So she drags the poor dog inside...hands the leash to her lump of a husband and proceeds to lecture the receptionist on how she knows this dog has rabies. The dog sees me and starts wagging it's little tail since it's someone new to sniff. The dog walks over to me, and I'm usually pretty good at determining if an animal has bad intentions or not...this one was not a threat at all. The lady flips out and yells at her husband to "Get that dog away from him!". After that she proceeds to argue with the receptionist and vet about rabies some more, and how she "looked it up on the internet" and this dog definitely has rabies. It was a disgusting display right there in front of her young kid... she was insisting that her dog be put down, beheaded and then the head shipped off to be tested for rabies... right in front of her kid, while ignoring what the head vet and owner of the biggest vet office in our city had to say.

When I got home that night it was bugging the **** out of me. The dogs eyes and the look it gave me when it was just coming over to sniff me was stuck in my head. I finally thought of something I could do to try to help this poor dog. I called the vet and asked them to tell that lady that I would pay for the boarding of the dog, and take the dog off of her hands so she didn't have to deal with it any more or pay any money for anything involving the dog. It was really hard not to offer to also pay to have the owner euthanized instead... I'm sure the receptionist would've cracked up about that.

I called the vets office back the next day to see if they'd heard back from the lady or not. Unfortunately the last thing they heard from the lady was after she talked to the vet again that night. She came back and picked up her dog, and did not schedule to have it euthanized (at least not at that vet). It was kind of out of their hands at that point. My hope is she calmed down finally or her kid talked some sense into her and they decided to let the dog live. 
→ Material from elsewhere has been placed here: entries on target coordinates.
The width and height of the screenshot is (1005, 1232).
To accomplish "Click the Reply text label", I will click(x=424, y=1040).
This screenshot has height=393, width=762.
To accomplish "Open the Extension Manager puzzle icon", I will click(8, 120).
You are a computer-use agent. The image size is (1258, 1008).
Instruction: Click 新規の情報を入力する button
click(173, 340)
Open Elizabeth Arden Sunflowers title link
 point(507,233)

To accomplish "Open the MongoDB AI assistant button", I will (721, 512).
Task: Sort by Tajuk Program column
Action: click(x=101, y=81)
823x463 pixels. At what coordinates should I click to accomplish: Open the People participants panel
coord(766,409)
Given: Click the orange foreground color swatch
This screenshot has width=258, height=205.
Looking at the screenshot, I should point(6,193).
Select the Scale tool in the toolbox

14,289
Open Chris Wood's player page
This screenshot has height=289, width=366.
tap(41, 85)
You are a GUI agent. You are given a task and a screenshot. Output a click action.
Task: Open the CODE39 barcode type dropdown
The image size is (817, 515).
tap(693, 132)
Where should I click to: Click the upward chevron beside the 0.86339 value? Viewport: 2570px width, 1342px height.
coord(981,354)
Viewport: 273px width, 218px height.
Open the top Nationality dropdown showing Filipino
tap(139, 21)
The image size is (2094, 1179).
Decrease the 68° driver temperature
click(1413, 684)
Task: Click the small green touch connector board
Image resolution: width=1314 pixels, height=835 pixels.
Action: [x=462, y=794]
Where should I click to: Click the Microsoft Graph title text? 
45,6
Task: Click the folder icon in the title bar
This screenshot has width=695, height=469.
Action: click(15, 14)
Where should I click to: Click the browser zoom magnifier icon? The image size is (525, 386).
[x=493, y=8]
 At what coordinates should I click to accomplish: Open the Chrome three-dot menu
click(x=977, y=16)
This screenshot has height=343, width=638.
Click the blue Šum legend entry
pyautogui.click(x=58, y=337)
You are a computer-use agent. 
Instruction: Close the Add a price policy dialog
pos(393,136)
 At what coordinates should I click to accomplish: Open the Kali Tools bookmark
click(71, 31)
I remember that night talking to my sister about this, who worked at a no-kill shelter and has seen her fair share of human nastiness... I believe I said something along the lines of "sometimes I really hate humans...". It still bugs me that I don't know for sure what happened to that poor dog... The look that dog gave me when it tried to sniff me is kind of burned into my memory 

Sorry for the long rant/story.. I know there are a lot of good people out there too who would never mistreat an animal... look at this message board for example! The bad ones always stick out in my mind though...there seem to be so many of them out there...


----------



## Pawsitively Nicole (Feb 12, 2011)

JohnMT what a sad situation  Someone like that doesn't deserve to own a pet!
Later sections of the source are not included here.